- YIELDS | 4 SERVINGS
- PREP TIME | 15 MINS
- COOK TIME | 30 MINS
This fish chowder is less traditional because it is made without dairy. It is simply cod, a base of clam juice, stock of choice, and fresh vegetables. The key to perfect fish chowder is poaching the fish gently so it perfectly flakes apart. This dish has a wonderful flavor from the onions, spices, and herbs. And if you’d like, add a quarter cup of cream at the end and stir, if that’s your jam. Serve with warm, crusty bread.
- 6 slices chopped bacon, cooked
- 1 small white onion, about 1 cup, diced
- 1 small carrot, about 1/2 cup, diced
- 1 medium stalk celery, about 1/2 cup, diced
- Kosher salt and freshly ground pepper
- 8-ounce bottle clam juice
- 16 ounces baby yellow potatoes
- 6 cups vegetable, fish, or chicken stock
- 1 teaspoon fresh thyme, chopped
- 1/2 teaspoon saffron threads, crumbled
- 4 6-ounce pieces cod
- Chopped chives or parsley, for garnish, optional
- Cook bacon in Dutch oven over medium heat until crisp, about 10 minutes.

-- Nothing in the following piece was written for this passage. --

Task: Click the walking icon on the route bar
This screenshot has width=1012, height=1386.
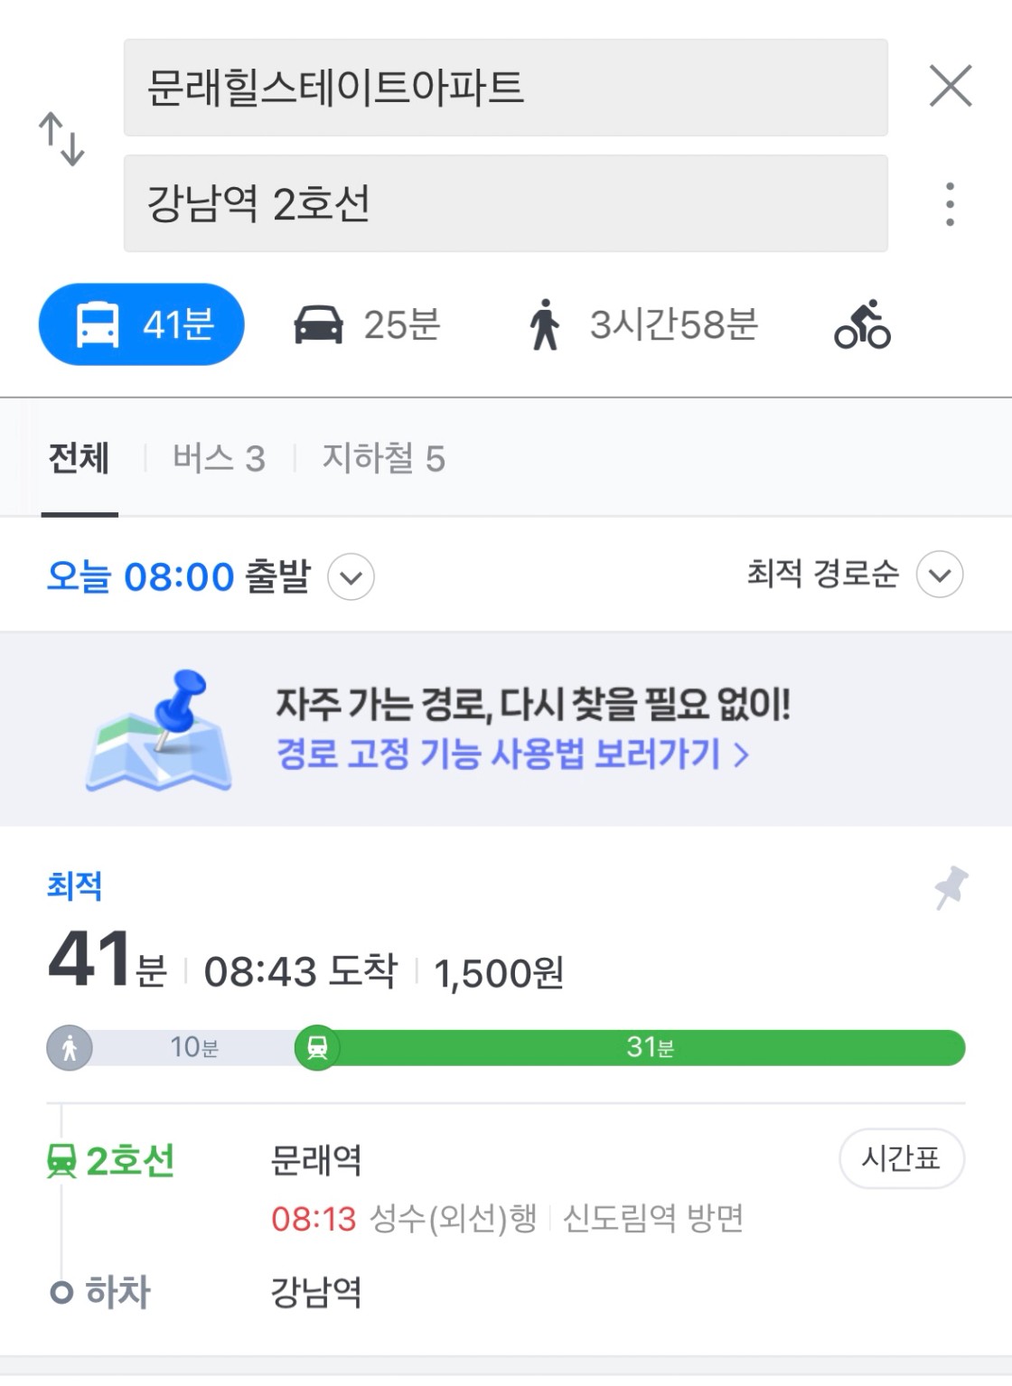Action: pyautogui.click(x=70, y=1048)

Using a slotted spoon, transfer to paper towels to drain.
- Turn heat to medium, and add onions, carrots, and celery to the same pot. Sprinkle with salt and pepper and cover. Cook until vegetables are tender, about 4-5 minutes.

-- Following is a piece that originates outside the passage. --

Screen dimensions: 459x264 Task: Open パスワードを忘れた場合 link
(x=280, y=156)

- Add clam juice, potatoes, stock, thyme, and saffron. Bring to boil. Reduce heat to a low boil, cover, but leave the lid slightly ajar to allow for steam to escape. Simmer until potatoes are just tender, stirring occasionally, about 7 minutes.
- Taste chowder and season to taste with salt and pepper. Add the cooked bacon.
- Sprinkle cod with salt and pepper; place on top of the chowder and gently push into the liquid, cover, and cook for 5 minutes to poach.
- Uncover the chowder, and stir slightly, breaking the fish into pieces.
- Garnish with chives or parsley, optional, and serve with warm, crusty bread.